The Data Landscape Metamorphosis
As more businesses recognize the importance of managing data within their organizations to gain business intelligence, the realization that data solutions in the market today are not truly achieving business intelligence (BI) is becoming evident. Most data solutions are targeted at only one kind of data, structured data that resides in databases and other structured sources. Industry research indicates that up to 85 percent of a companys data resides in areas classified as unstructured.1 These unstructured sources include everything from emails, word documents and client service notes, to videos and photos. Furthermore, as technology continues to evolve more options are created for data storage including instant messages, text messages, wiki and blogs causing the stores of unstructured data to grow exponentially. While all of these new tools and resources increase communication, they also represent information loss since many of these communications are not organized, analyzed or logged, consequently creating an information void in corporate decision making and planning.

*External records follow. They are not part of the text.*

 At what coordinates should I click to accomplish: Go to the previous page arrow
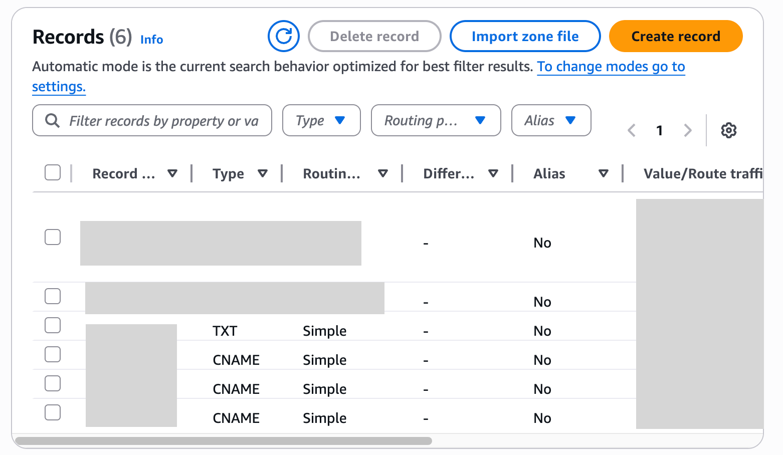point(632,130)
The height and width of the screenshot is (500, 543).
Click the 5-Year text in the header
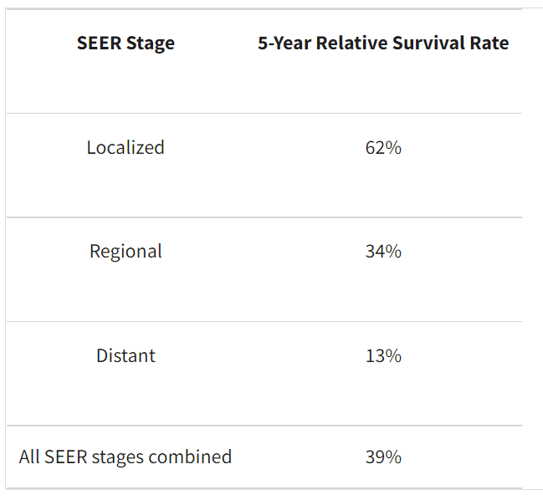point(283,43)
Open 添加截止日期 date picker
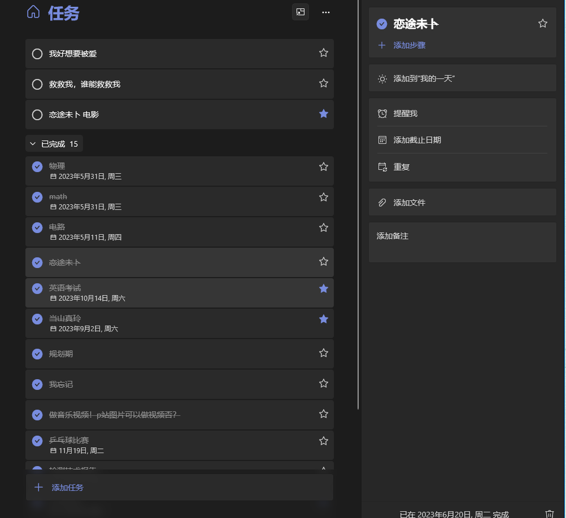The width and height of the screenshot is (566, 518). pos(417,140)
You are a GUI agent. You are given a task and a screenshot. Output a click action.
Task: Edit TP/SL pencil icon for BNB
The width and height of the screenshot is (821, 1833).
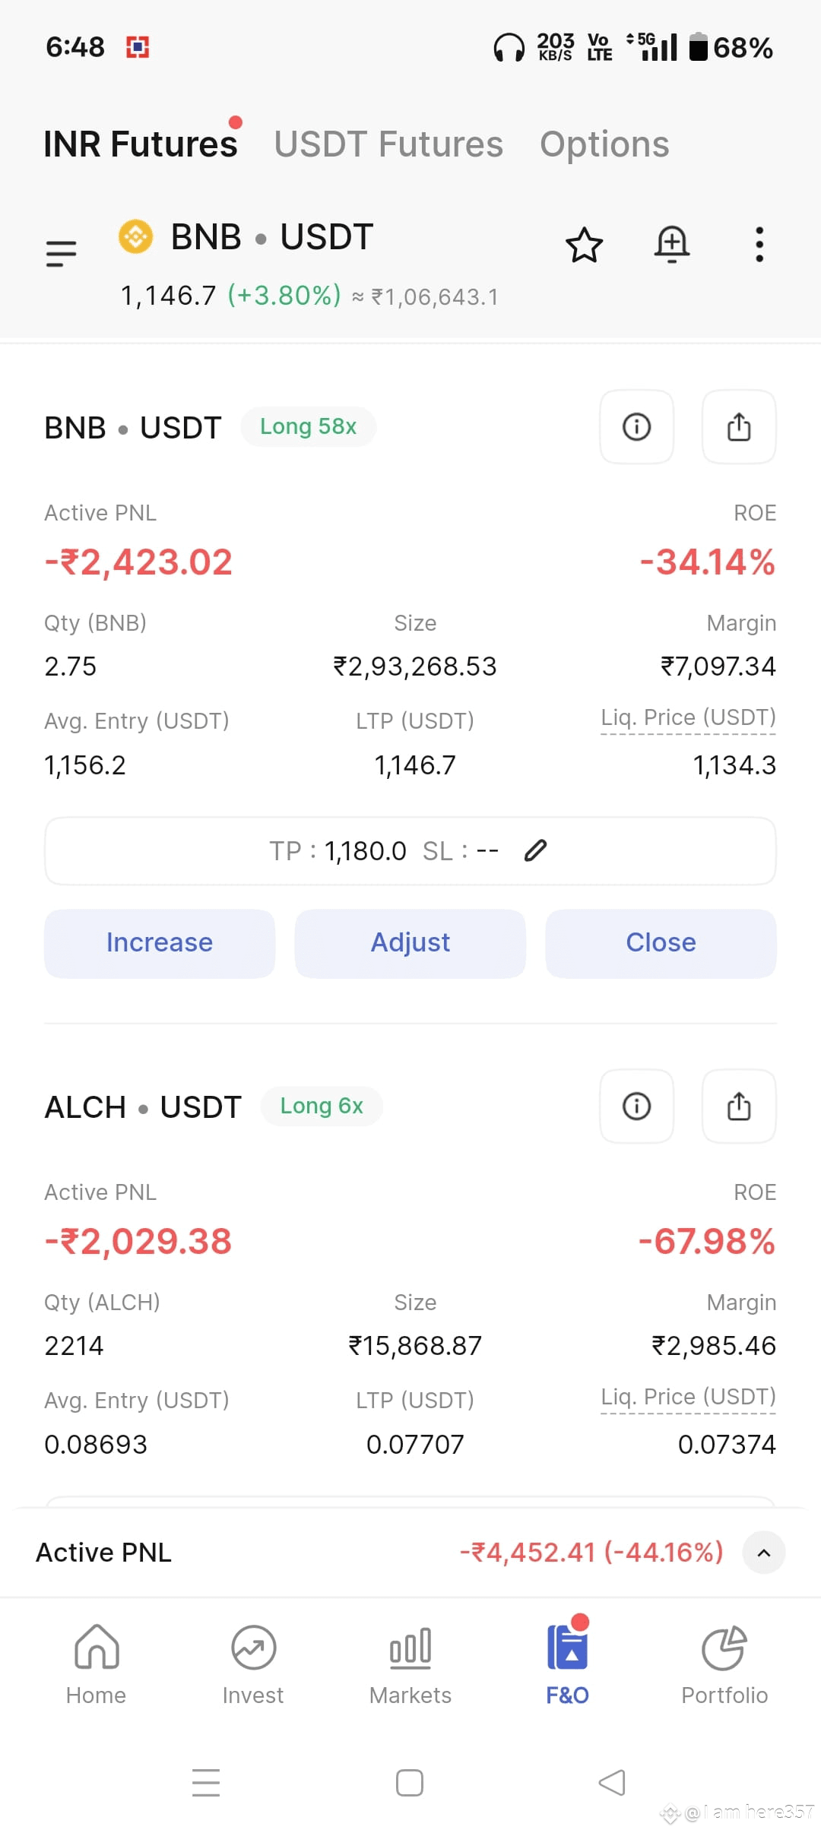(536, 850)
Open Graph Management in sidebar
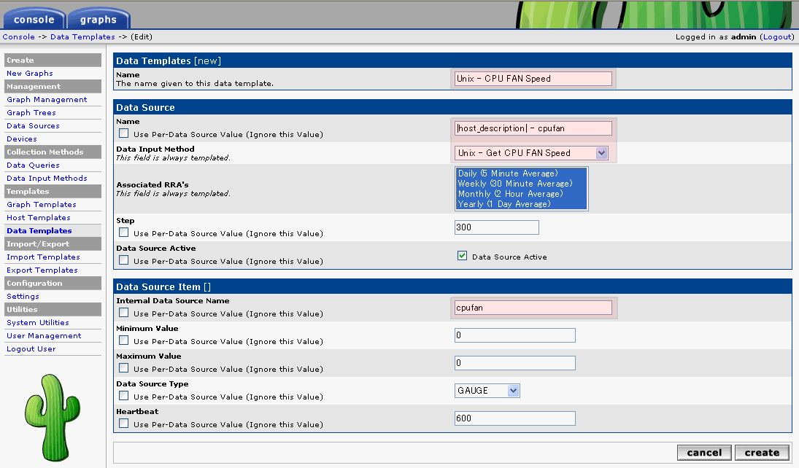Image resolution: width=799 pixels, height=468 pixels. coord(47,100)
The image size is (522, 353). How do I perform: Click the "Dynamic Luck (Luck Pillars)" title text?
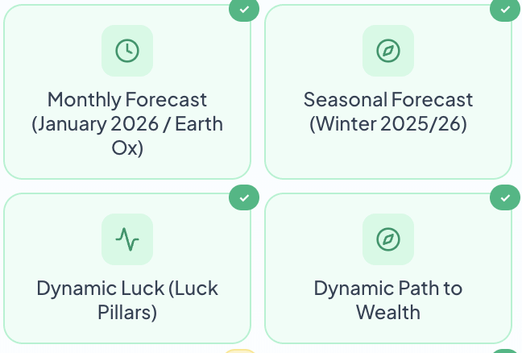127,300
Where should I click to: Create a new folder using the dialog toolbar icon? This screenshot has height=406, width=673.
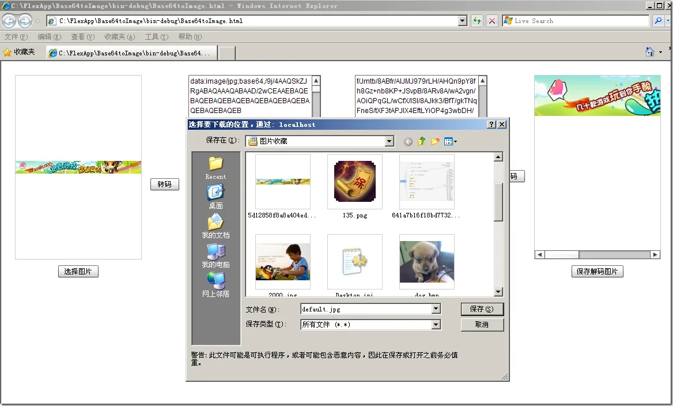coord(435,141)
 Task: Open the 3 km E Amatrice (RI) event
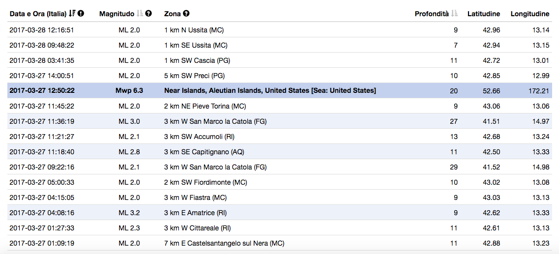279,213
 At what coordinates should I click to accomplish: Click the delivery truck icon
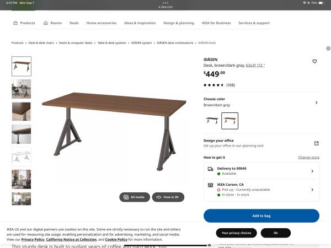[210, 169]
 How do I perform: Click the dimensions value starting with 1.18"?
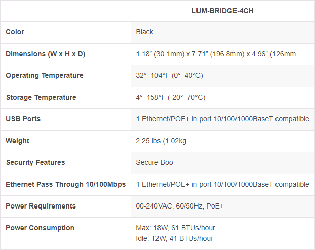216,54

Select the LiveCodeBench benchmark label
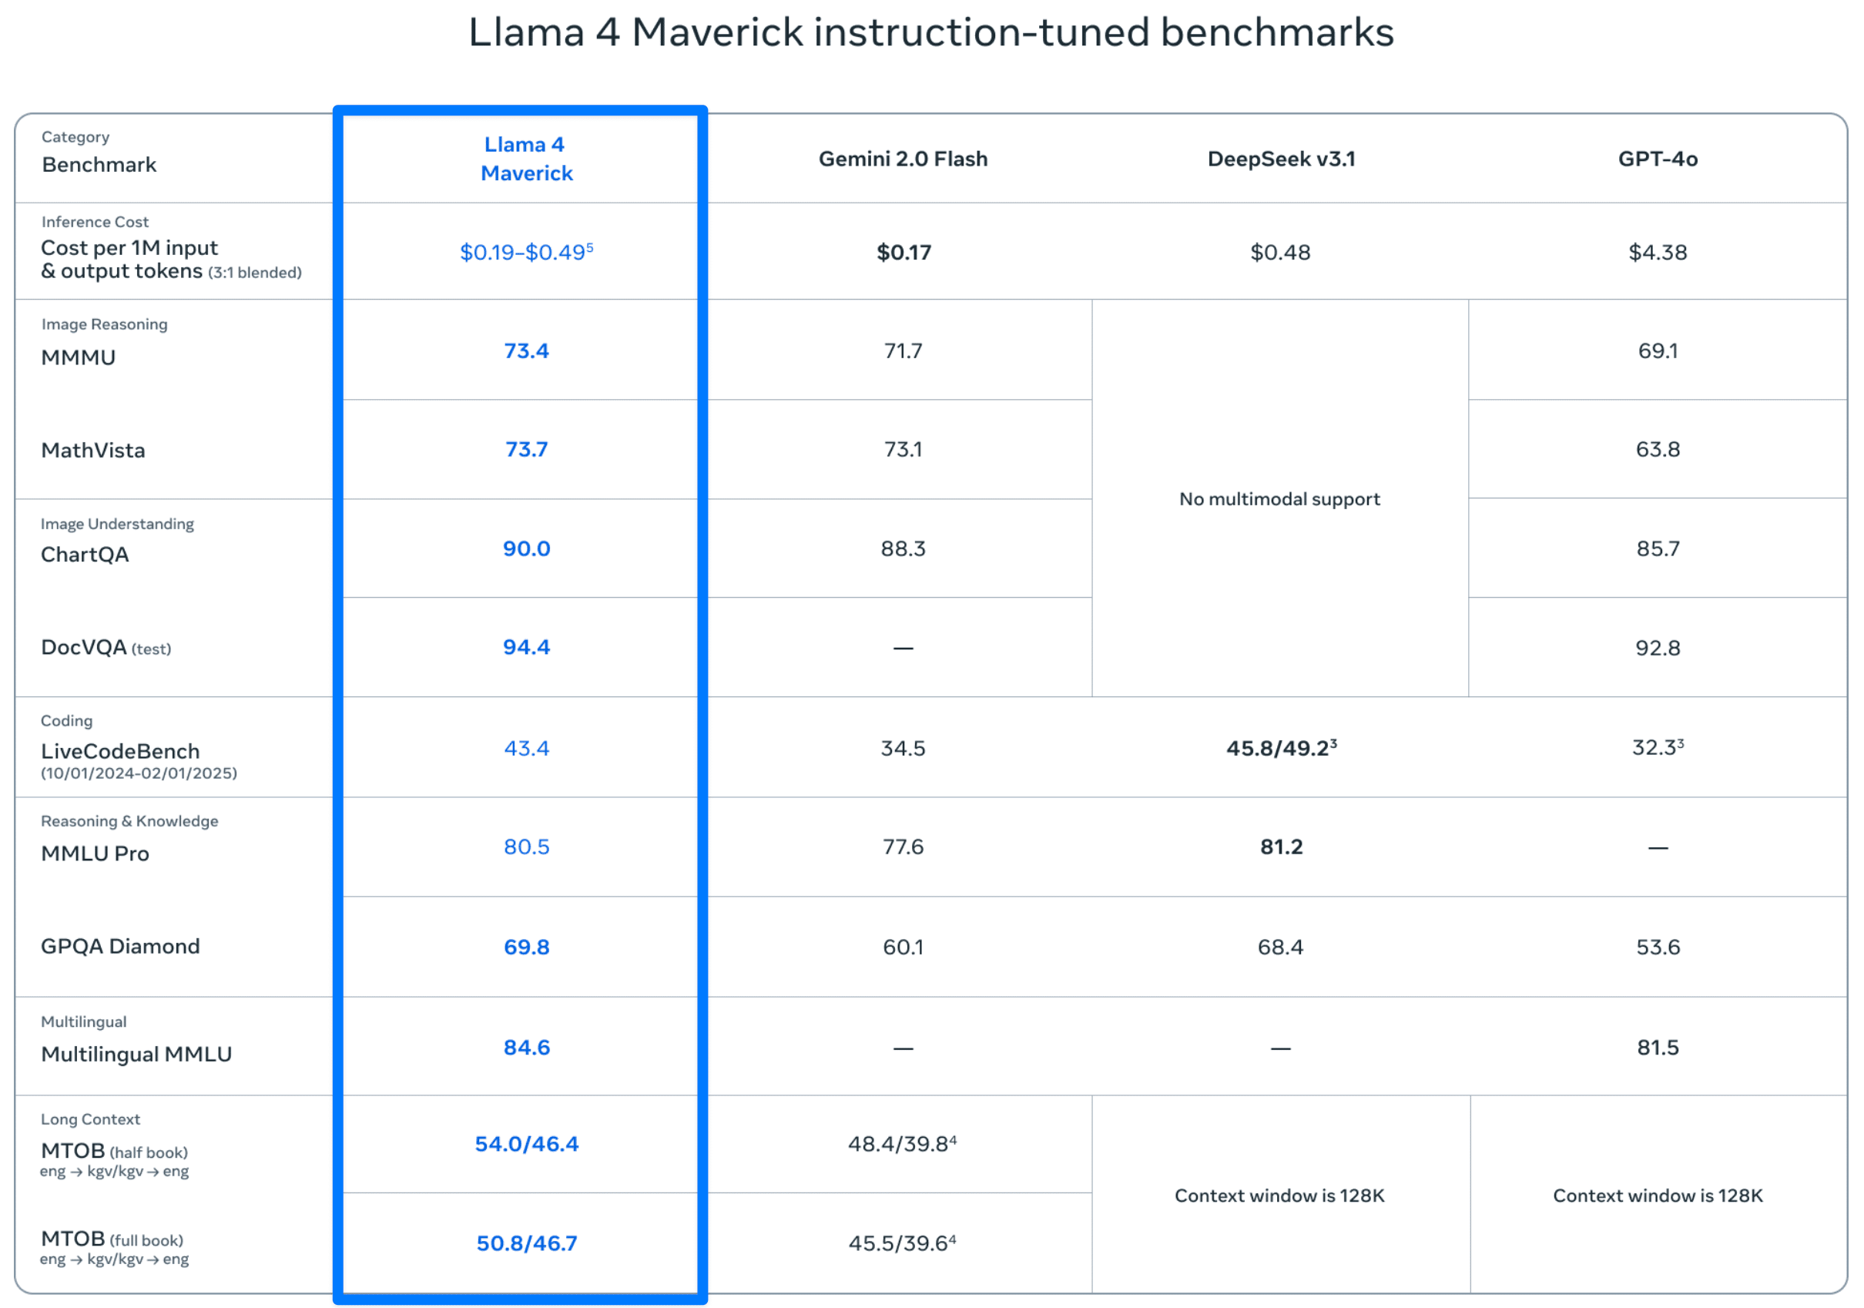pos(120,751)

Data quality is recognized as one of the most important processes in the area of data management. Data quality is an important process step that needs to be in place before the data from any type of source, structured or unstructured, is used within the enterprise. Without a comprehensive data quality management framework in place it is almost impossible to reach the ultimate goal of data intelligence. The introduction of unstructured data creates one of the biggest challenges in the area of data quality management.
Many companies are involving countless resources attempting to harness their data and fix these intrinsic problems, in order to gain the most complete information and protect themselves from possible regulatory or compliance issues. As more and more businesses move from data analysis to information insight in their decision-making, the issue of structured data, unstructured data and data quality management is becoming increasingly important.
The Commercial Software Gap
Once organizations grasp the full financial impact of the data issues in their organization, the evaluation process usually begins for a solution to address the problem. This search typically returns a group of vendors who provide structured/unstructured data integration and data quality solutions utilizing proprietary software models, entrenched in lengthy term commitments with implementation and services agreements. Furthermore, these solutions are always discrete pieces of software each addressing one specific area of the data integration challenge. These solutions, even when they come from the same vendor, are typically not integrated very well and have different programming languages, interfaces, etc.
Todays marketplace solutions for data integration and data quality do not have a single solution for structured, unstructured data and providing a data quality framework on a integrated platform. Creating interfaces to existing commercial that analyze and cleanse structured and unstructured data easily becomes a costly, lengthy and daunting task for organizations. The lack of flexibility and prevalence of cookie-cutter data solutions in the marketplace are making the integration of unstructured data analysis into the structured data analysis process a seemingly impossible task. Hence, many organizations simply defer the unstructured data issue and address their structured data issues only, leaving their companies with an insight void in decision-making. Companies that do embark upon unstructured data analysis in concert with a commercially available data solution find themselves encumbered with a complex, inefficient process marked by multiple development platforms, custom programming, extensive testing, proprietary interface development and lengthy implementation time frames.
Furthermore, because of license restrictions, the implications of implementing a commercially based solution across the enterprise at multiple touchpoints becomes prohibitively expensive when the unstructured and structured data integration and data quality management are considered - making data intelligence only achievable by organizations with the deepest of pockets and maximum resources.
Achieving Data Intelligence and Insight with Open Source Data Solutions
While open source continues to gain acceptance and utilization across business enterprises, comprehensive open source data solutions are not in wide use in the marketplace. However, open source-based data solutions are especially well equipped to address the issue of comprehensive data integration and data quality management with structured and unstructured data.
To achieve complete data intelligence a data solution is needed that can integrate the tools that to address unstructured data and structured data seamlessly and, in addition, provide a comprehensive data quality management toolset. Industry research indicates that piecemeal approaches to unstructured data analysis should be avoided due to the intrinsic lack of efficiency and likelihood that the segmented approach could negatively impact the compiled data results.2 Open source is especially well suited to address this key functionality. Open source solutions are intrinsically flexible and allow customization, enabling integration of the disparate tools to provide a comprehensive, accurate view of the data. The flexibility of open source based solutions enables an organization to easily interface with unstructured data solutions without the costly reprogramming required of a cookie-cutter solution. Open source solutions can be customized to address the specific needs of an unstructured data tool and build the bridge to the structured data solution, assuring that the data quality and integration of structured and unstructured data are performed within a single integrated process rather than in multiple disparate processes.